[Opening SUPPLIED MATERIAL section]

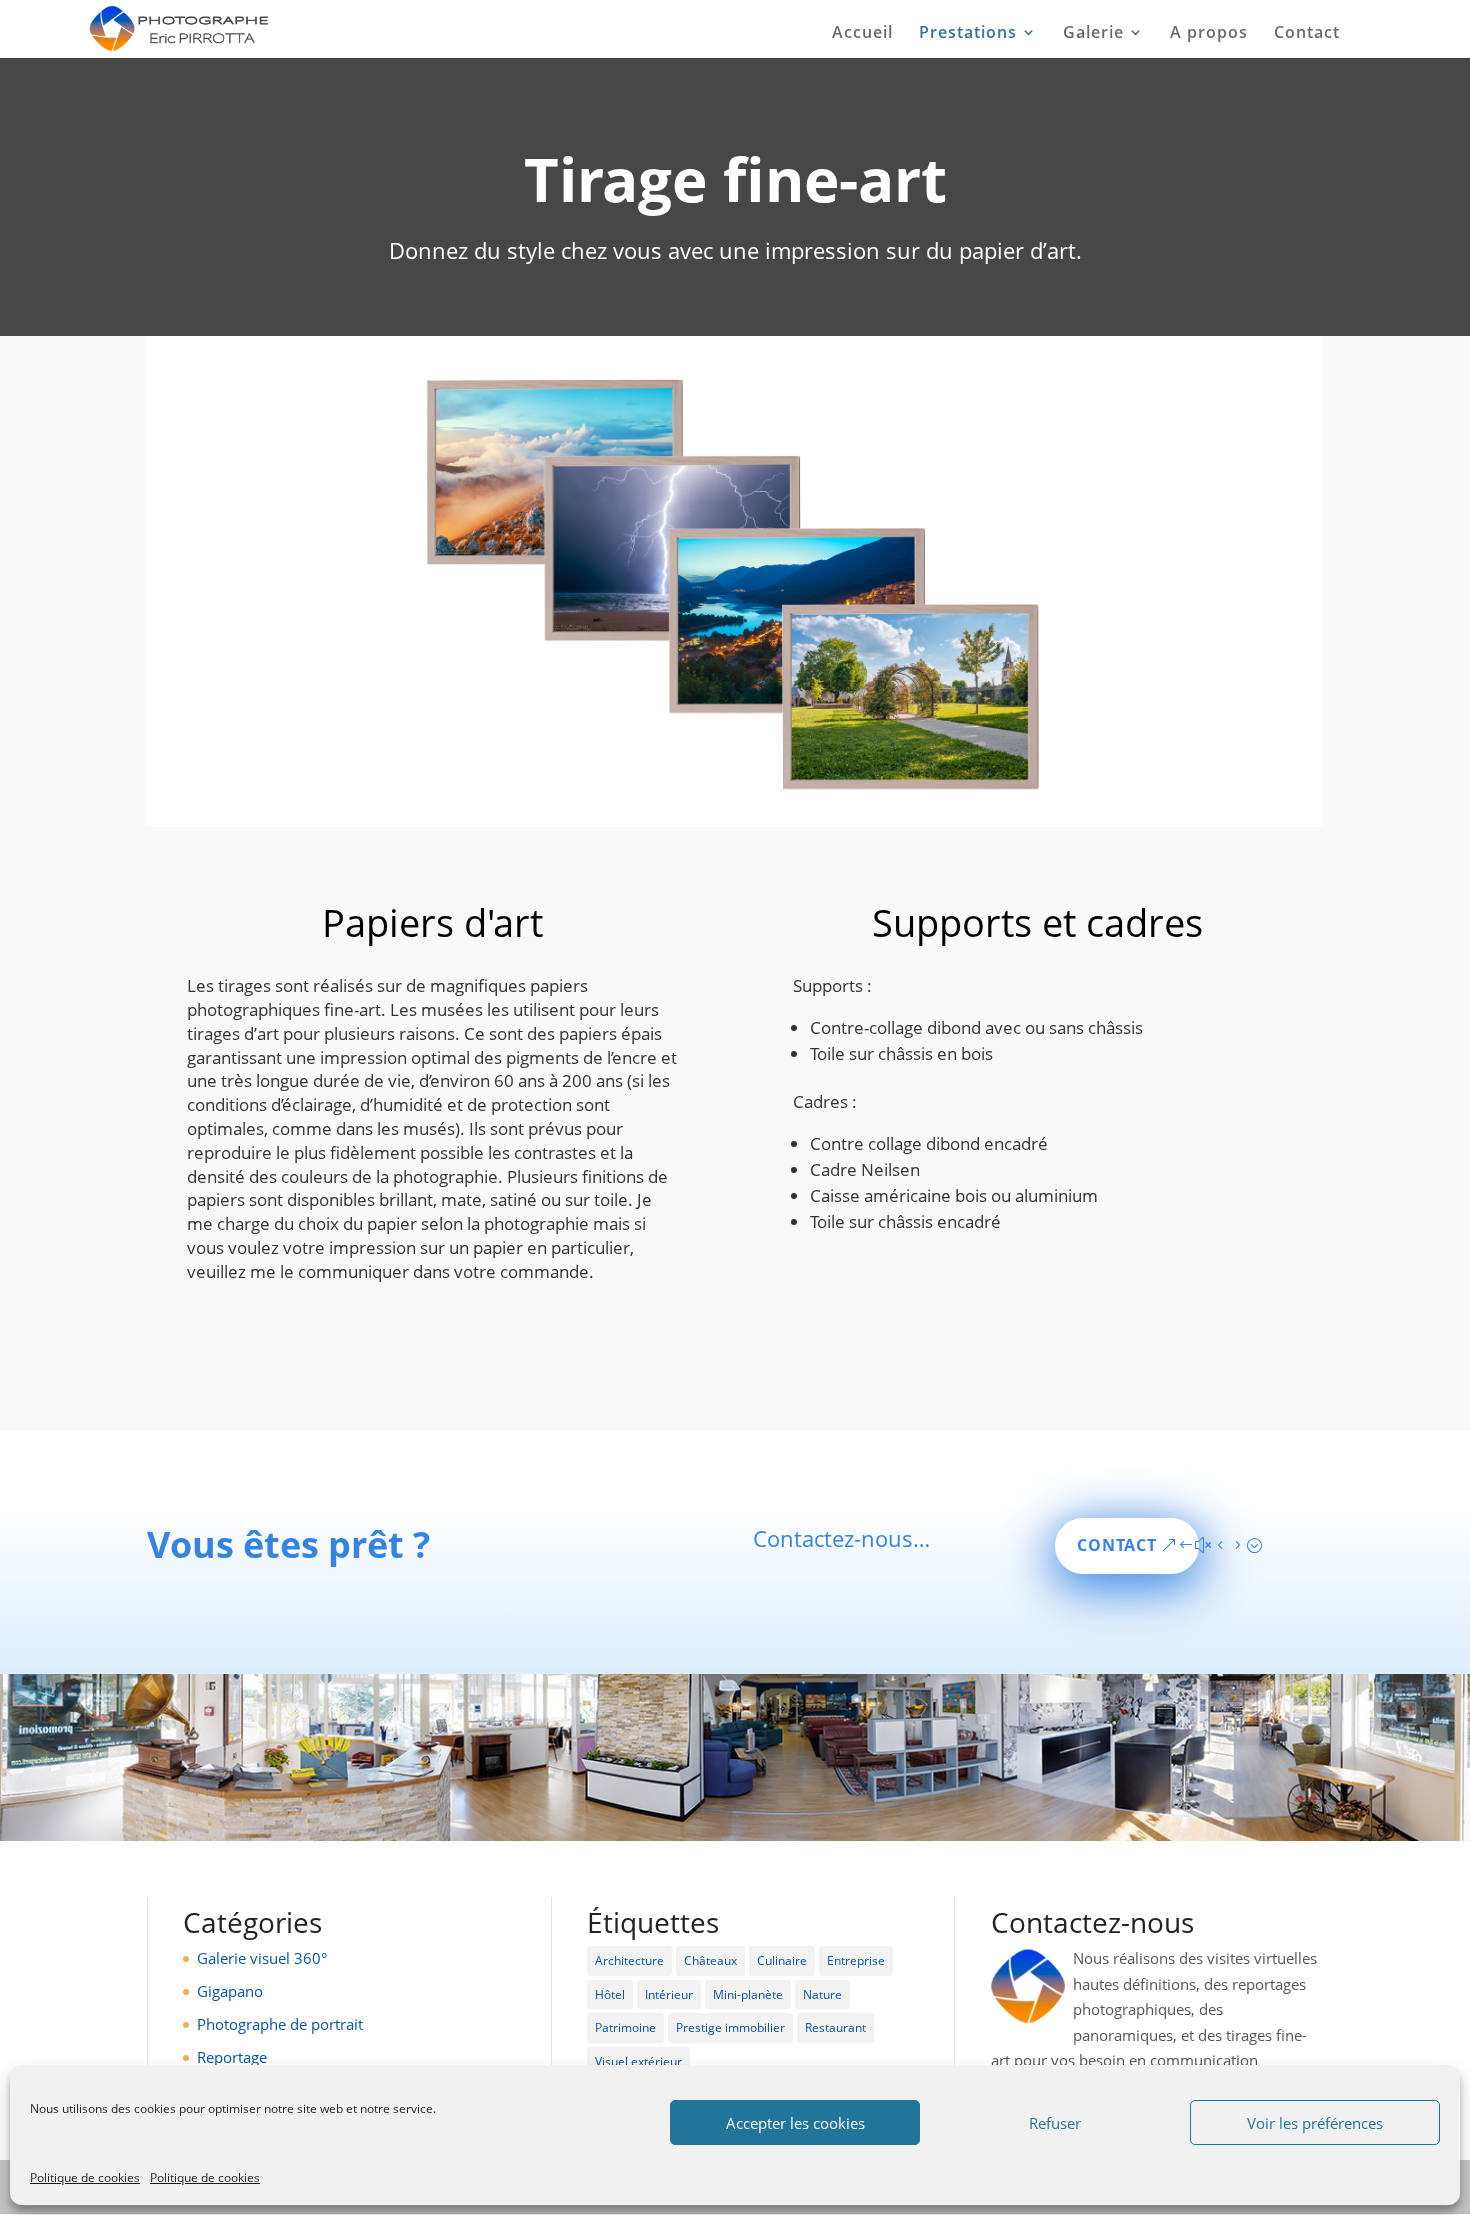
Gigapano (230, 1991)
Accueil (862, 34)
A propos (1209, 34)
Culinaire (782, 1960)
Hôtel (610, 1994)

[Closing SUPPLIED MATERIAL section]
[Opening SUPPLIED MATERIAL section]

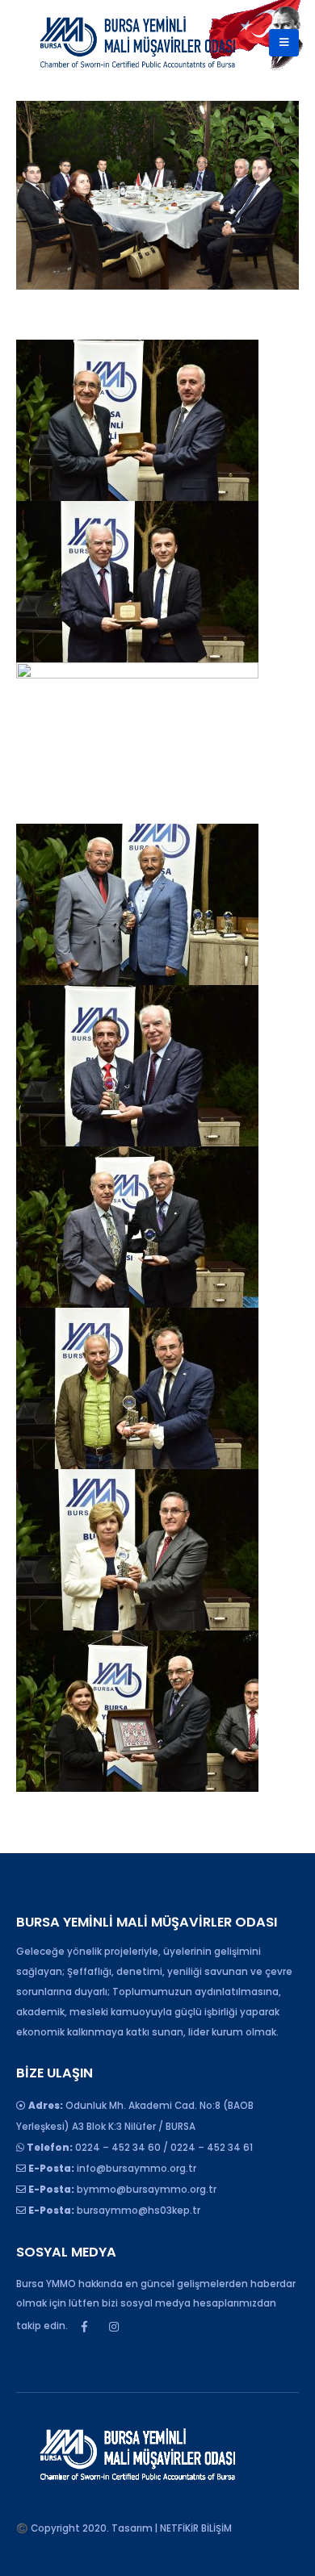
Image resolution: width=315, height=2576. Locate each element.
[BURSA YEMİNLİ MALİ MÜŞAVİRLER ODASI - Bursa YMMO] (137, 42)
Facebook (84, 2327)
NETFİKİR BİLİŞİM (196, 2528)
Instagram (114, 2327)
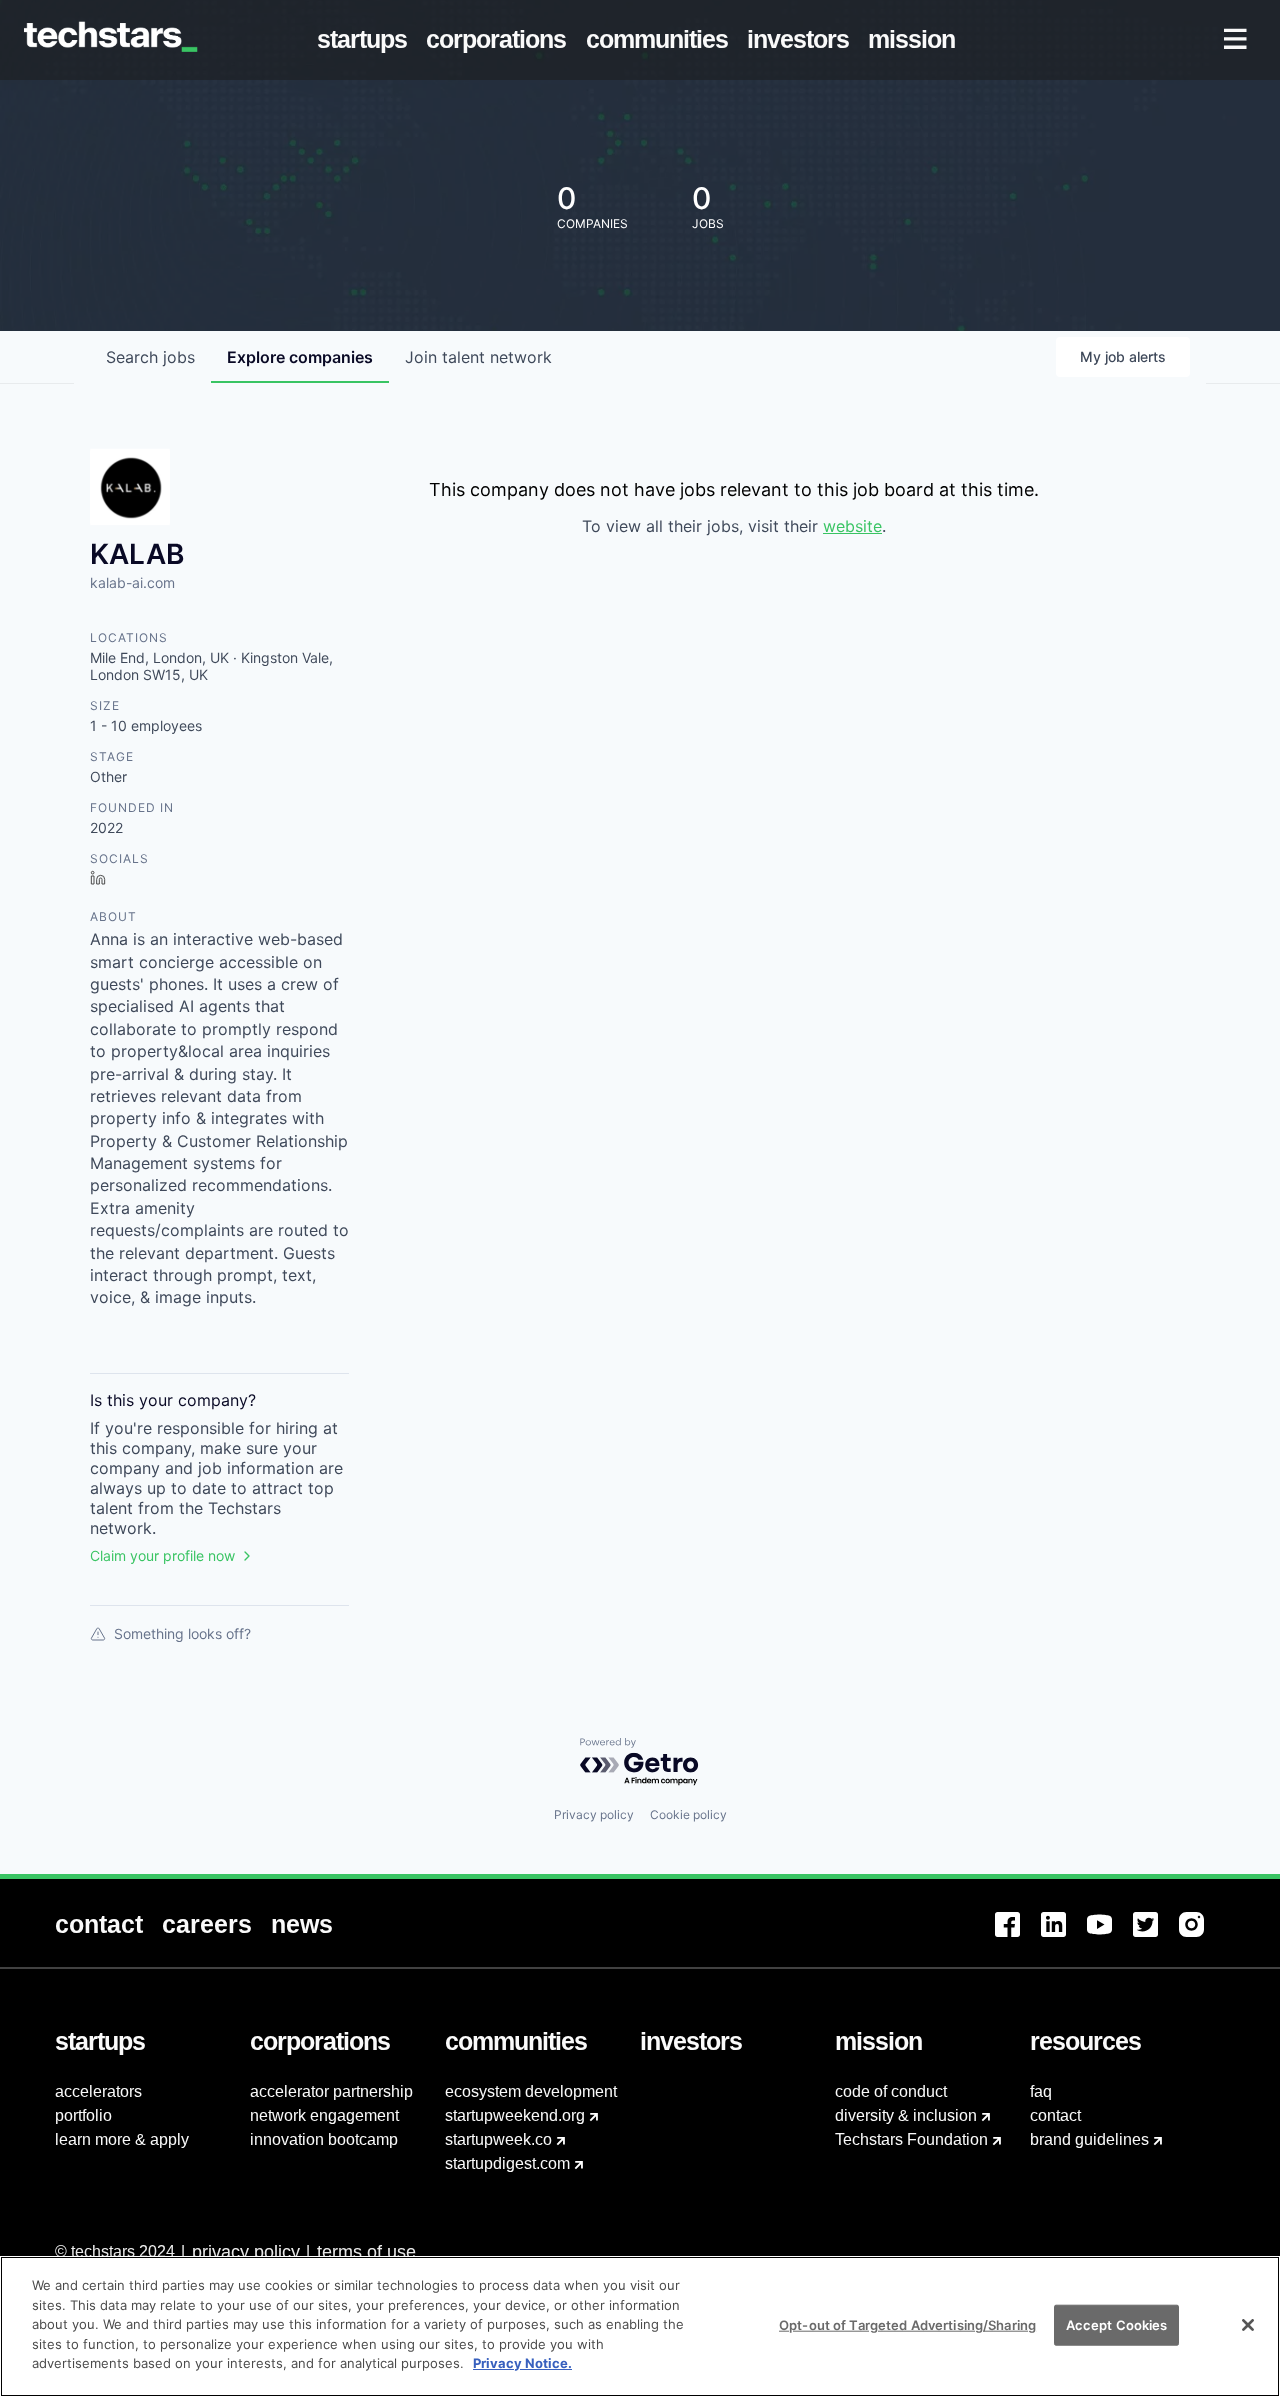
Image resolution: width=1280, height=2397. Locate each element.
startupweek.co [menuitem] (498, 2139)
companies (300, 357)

[Closing SUPPLIED MATERIAL section]
[Opening SUPPLIED MATERIAL section]

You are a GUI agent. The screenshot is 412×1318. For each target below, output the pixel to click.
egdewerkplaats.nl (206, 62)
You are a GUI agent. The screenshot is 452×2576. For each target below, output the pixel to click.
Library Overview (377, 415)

[Closing SUPPLIED MATERIAL section]

Look above for the line with "egdewerkplaats.nl (206, 62)" and the line with "Library Overview (377, 415)", and reproduce exactly those two lines plus every line between, nothing more.

> REPLY
egdewerkplaats.nl (206, 62)
You are a GUI agent. The screenshot is 452×2576. For each target below, output the pixel to click.
Library Overview (377, 415)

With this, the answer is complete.